Hillgrove box

Scientific classification
- Kingdom: Plantae
- Clade: Tracheophytes
- Clade: Angiosperms
- Clade: Eudicots
- Clade: Rosids
- Order: Myrtales
- Family: Myrtaceae
- Genus: Eucalyptus
- Species: E. retinens
- Binomial name: Eucalyptus retinens L.A.S.Johnson & K.D.Hill

= Eucalyptus retinens =

- Genus: Eucalyptus
- Species: retinens
- Authority: L.A.S.Johnson & K.D.Hill

Species of eucalyptus

Eucalyptus retinens, commonly known as Hillgrove box, is a species of tree that is endemic to the Northern Tablelands of New South Wales. It has rough, fibrous or flaky bark on the trunk and larger branches, smooth bark on the thinner branches, lance-shaped adult leaves, flower buds in groups of seven, white flowers and cup-shaped, cylindrical or hemispherical fruit.

==Description==
Eucalyptus retinens is a tree that typically grows to a height of 20-25 m and forms a lignotuber.
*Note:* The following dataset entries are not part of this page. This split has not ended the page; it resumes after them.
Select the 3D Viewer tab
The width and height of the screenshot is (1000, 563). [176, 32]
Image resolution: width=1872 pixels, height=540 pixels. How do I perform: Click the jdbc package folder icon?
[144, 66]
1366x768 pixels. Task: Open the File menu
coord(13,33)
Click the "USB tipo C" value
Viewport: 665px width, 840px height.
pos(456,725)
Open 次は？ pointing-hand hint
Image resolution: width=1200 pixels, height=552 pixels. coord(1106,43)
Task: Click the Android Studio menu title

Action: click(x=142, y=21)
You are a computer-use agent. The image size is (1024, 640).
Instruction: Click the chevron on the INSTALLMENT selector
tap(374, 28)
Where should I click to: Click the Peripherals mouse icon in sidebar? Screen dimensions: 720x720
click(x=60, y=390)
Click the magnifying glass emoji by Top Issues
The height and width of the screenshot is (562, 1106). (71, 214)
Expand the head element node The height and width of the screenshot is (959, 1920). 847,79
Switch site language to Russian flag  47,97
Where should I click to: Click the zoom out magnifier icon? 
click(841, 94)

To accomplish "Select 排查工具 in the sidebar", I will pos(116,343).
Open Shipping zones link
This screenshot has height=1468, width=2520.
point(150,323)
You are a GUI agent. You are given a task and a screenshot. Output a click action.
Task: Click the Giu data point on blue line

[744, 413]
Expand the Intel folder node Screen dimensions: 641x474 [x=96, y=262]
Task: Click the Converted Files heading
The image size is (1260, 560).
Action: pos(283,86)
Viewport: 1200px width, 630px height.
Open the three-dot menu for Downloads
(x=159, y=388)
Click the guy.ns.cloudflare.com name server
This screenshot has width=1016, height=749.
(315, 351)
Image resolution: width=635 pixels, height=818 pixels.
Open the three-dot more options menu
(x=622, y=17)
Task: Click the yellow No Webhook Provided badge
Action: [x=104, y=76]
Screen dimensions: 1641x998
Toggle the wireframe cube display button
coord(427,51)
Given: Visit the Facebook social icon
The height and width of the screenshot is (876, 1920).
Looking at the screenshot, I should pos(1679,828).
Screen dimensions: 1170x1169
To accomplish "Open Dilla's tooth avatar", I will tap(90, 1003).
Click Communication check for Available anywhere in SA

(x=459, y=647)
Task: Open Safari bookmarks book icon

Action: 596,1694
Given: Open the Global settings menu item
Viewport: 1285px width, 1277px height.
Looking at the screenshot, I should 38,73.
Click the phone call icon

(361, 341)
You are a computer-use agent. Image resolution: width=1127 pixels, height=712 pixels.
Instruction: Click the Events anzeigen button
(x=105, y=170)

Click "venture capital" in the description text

The bark on the trunk and larger branches is rough, fibrous or flaky and grey and the bark on the thinner branches is grey to greenish. Young plants and coppice regrowth have stems that are square in cross-section and sessile leaves that are 35-100 mm long, 25-80 mm wide and arranged in opposite pairs with their bases surrounding the stem. Adult leaves are the same shade of glossy green on both sides, lance-shaped or curved, 90-300 mm long and 10-40 mm wide, tapering to a petiole 12-40 mm long. The flower buds are arranged in leaf axils in groups of seven on an unbranched peduncle 5-17 mm long, the individual buds sessile or on pedicels up to 5 mm long. Mature buds are oval to oblong, 7-10 mm long and 3-5 mm wide with a rounded or conical operculum. The flowers are white and the fruit is a woody, cup-shaped, cylindrical or hemispherical capsule 5-10 mm long and 7-10 mm wide with the valves protruding above the rim of the fruit.

==Taxonomy and naming==
Eucalyptus retinens was first formally described in 1990 by Lawrie Johnson and Ken Hill in the journal Telopea from material collected north of Ebor in 1954. The specific epithet (retinens) is a Latin word meaning "retaining", referring to the persistent bark of this species.

==Distribution and habitat==
Hillgrove box grows at the edge of steep gorges or on the top of steep ridges on the eastern parts of the Northern Tablelands.